The aspect of it I’m thinking of never really made it into the cultural osmosis view, and that’s the free mouse cursor (as opposed to mouselook), along with the fairly complicated posture system. Of course first-person RPGs were doing the free mouse cursor thing too, but System Shock brought it all together to make a very physical, leaning around corners, crawling, fiddling with relatively complicated objects game. It just had more affordances than a Doomclone, and deployed them in a more adventurey way than RPGs. Although the choice to make it playable using only the mouse limited how freely arcade action could mix with clicking on stuff in the world.
What I think is interesting about putting a parser into an action game is that it makes it possible to interact with things that the engine isn’t really capable of representing. You’re adding another layer to the world model. In a text adventure, you move through space on a room level, and interact with objects on a finer level. In Doom there’s more nuance to the movement level, but the object interaction level isn’t really included. This would be a way to “zoom in” textually on things that couldn’t really be discerned or manipulated in Doom.
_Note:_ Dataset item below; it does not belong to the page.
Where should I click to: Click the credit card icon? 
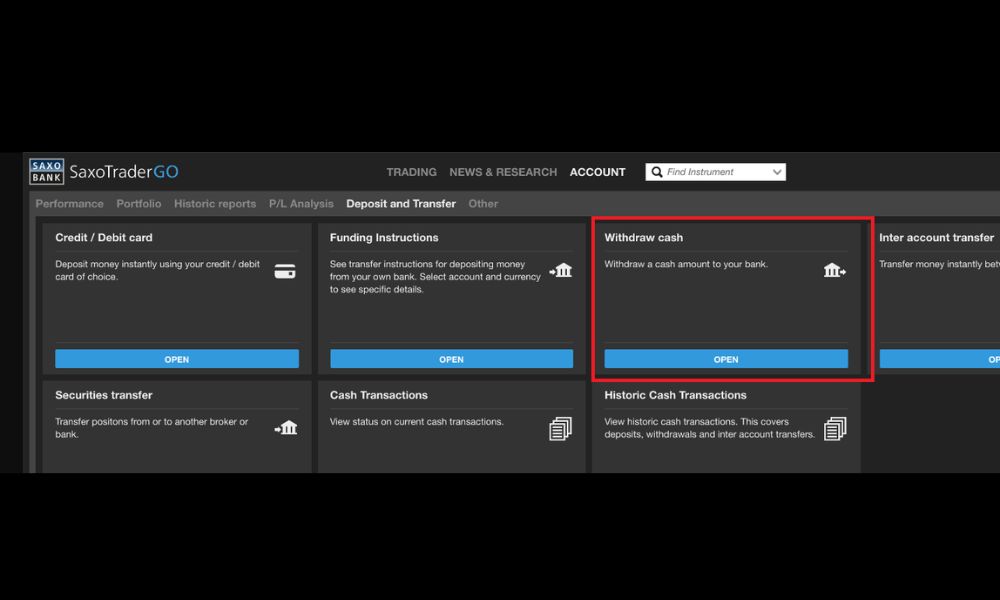point(285,271)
I think it’s fairly common in older RPGs to “zoom in” in this way, although they don’t model the level in detail. I’m also thinking of a moment in Cave Story where you find a small object in the grass (a ring or a key or something). What if, instead of just walking past it and being told you picked it up, you had to go find a stick and explicitly fish it out of a hole or something? I think you’d have access to some moods you can’t create just by printing, “You found a ring!”
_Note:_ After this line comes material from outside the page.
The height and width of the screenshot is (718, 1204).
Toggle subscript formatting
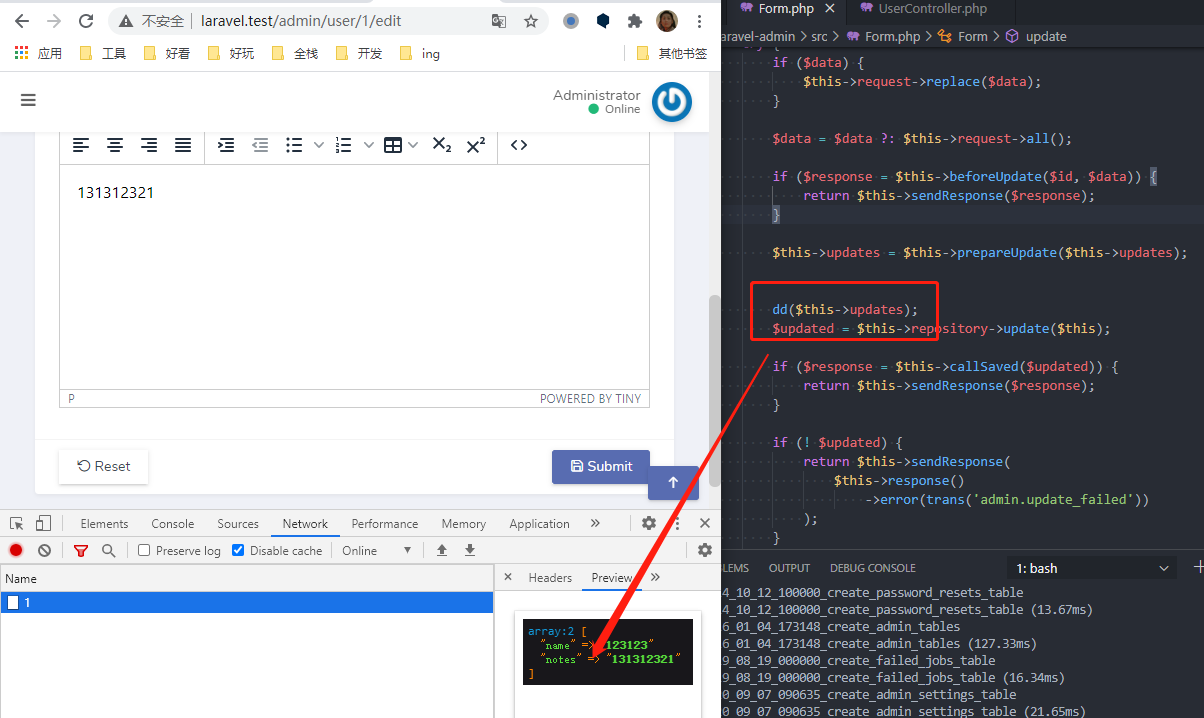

Really the interactions could be fairly standard adventure stuff. The difference would be that rather than getting from interaction to interaction via NSEW they would be connected by arcade maneuvering. So you could ask, what kind of actions can you come up with that will motivate non-standard arcade maneuvers? In Doom your movements are governed almost entirely by tactical needs, with the occasional switch that must be reached. It can’t go much beyond that because it can only use level features the engine is capable of representing. A parser would be a way to abstract everything the engine doesn’t support well, tying it in to the engine by determining scope from position in the engine.
Just making the player type under pressure is fairly novel too.